**What you are asked to do**: The answer must be every line of the data that holds the word "from".

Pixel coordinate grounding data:
^^^^^^^^^^^^^^^^
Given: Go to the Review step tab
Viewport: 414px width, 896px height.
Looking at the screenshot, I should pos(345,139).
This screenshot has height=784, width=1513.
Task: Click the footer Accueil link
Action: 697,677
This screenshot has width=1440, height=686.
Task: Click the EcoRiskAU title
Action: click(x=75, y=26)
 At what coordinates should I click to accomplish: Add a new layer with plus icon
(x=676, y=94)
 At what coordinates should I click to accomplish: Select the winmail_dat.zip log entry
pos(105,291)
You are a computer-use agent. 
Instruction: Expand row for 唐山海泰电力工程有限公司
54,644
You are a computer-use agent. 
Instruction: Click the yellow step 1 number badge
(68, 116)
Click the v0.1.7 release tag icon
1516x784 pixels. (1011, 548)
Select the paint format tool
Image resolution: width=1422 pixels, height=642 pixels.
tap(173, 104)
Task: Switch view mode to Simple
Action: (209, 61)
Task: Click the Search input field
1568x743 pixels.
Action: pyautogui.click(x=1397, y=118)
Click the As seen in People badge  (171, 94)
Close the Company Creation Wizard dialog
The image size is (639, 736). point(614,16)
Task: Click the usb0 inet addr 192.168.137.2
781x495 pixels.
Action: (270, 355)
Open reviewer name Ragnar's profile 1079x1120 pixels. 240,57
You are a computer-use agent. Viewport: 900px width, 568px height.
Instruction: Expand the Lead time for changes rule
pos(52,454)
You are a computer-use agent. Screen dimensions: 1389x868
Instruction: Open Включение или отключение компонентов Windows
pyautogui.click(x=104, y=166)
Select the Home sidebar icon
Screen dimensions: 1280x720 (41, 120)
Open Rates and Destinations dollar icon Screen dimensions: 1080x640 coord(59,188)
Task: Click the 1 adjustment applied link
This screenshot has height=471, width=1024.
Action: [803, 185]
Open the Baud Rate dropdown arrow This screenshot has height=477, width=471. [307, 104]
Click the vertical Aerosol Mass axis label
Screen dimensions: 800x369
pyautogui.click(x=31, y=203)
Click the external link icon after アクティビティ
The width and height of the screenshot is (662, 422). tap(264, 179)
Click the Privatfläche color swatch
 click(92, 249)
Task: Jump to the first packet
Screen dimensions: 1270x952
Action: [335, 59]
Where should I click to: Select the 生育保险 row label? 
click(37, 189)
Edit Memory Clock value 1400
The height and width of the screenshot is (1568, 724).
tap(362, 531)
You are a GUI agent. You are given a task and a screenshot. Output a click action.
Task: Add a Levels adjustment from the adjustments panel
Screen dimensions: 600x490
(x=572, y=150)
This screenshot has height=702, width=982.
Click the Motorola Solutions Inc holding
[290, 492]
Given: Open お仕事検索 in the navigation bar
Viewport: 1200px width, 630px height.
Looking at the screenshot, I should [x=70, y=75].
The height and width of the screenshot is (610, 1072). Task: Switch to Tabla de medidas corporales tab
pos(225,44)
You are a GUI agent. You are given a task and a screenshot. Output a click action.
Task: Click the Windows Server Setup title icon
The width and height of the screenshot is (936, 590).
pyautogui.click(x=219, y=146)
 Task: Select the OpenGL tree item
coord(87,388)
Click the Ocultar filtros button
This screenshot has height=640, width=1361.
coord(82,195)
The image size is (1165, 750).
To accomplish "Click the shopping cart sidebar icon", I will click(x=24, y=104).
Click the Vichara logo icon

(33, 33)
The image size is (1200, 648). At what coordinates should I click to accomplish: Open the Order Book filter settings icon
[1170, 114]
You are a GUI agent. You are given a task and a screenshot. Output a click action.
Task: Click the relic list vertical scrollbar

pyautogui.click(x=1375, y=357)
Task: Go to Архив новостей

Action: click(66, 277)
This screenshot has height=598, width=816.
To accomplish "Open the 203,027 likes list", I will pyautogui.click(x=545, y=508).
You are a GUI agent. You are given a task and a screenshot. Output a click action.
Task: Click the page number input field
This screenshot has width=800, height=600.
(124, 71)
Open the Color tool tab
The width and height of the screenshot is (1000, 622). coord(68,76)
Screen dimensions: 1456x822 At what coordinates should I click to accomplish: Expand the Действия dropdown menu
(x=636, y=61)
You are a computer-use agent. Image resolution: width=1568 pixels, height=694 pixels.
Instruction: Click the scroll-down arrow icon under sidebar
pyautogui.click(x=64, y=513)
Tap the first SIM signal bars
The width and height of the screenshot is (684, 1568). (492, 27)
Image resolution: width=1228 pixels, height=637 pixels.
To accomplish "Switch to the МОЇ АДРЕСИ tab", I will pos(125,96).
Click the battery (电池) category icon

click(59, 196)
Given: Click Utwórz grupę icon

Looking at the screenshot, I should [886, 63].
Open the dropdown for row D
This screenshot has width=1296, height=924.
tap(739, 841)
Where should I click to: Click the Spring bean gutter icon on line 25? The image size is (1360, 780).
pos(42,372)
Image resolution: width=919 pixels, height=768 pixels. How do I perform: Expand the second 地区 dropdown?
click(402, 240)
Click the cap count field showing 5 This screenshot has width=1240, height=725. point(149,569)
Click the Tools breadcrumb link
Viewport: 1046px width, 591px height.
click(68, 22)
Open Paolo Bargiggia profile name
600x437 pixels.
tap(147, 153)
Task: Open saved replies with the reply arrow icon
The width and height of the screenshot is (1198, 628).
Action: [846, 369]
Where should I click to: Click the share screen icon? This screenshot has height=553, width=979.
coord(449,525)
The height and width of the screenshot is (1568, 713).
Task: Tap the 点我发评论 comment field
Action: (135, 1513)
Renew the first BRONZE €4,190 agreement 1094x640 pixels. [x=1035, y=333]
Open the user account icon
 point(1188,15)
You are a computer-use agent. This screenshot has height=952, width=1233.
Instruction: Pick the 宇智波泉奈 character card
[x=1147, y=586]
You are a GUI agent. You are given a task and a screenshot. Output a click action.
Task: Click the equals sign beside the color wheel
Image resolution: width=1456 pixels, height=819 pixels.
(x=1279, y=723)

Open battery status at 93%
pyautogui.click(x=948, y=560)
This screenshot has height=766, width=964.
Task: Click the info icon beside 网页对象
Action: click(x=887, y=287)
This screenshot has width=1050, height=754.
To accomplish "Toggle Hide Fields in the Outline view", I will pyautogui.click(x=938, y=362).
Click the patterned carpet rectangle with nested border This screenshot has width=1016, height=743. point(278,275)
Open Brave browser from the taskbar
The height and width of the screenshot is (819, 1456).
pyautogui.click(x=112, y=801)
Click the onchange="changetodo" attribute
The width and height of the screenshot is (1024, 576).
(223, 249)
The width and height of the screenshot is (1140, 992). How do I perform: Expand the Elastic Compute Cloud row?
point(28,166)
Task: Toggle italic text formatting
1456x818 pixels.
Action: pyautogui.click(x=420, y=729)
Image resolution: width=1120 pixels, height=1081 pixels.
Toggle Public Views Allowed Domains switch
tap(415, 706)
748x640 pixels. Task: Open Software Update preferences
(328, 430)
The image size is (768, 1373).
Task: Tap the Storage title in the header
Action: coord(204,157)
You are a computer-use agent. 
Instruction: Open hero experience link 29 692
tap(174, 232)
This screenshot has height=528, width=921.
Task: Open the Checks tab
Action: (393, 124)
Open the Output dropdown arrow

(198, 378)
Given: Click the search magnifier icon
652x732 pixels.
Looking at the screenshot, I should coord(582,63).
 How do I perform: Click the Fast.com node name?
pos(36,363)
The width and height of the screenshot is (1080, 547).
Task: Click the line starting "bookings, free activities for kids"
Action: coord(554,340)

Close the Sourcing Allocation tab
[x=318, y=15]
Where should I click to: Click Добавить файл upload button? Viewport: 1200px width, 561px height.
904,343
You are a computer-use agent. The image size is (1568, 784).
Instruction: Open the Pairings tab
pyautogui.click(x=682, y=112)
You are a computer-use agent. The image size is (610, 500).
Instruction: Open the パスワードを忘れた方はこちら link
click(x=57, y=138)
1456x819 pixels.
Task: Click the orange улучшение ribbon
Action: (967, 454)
^^^^^^^^^^^^^^^^
**Task result**:
Task: Add a Levels adjustment from the adjustments panel
Open Brave browser from the taskbar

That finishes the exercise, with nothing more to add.